+++ Listed records

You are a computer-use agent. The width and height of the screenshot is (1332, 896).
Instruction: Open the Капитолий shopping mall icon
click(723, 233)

++++++
+++ Listed records

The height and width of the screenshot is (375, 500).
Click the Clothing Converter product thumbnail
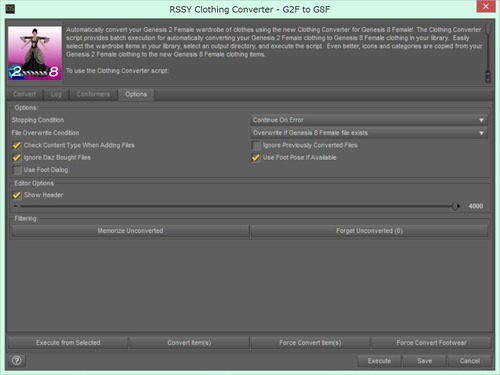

++++++

What the task requires: Your reply should consist of one number: how many lines above contain the word "width".

Task response: 2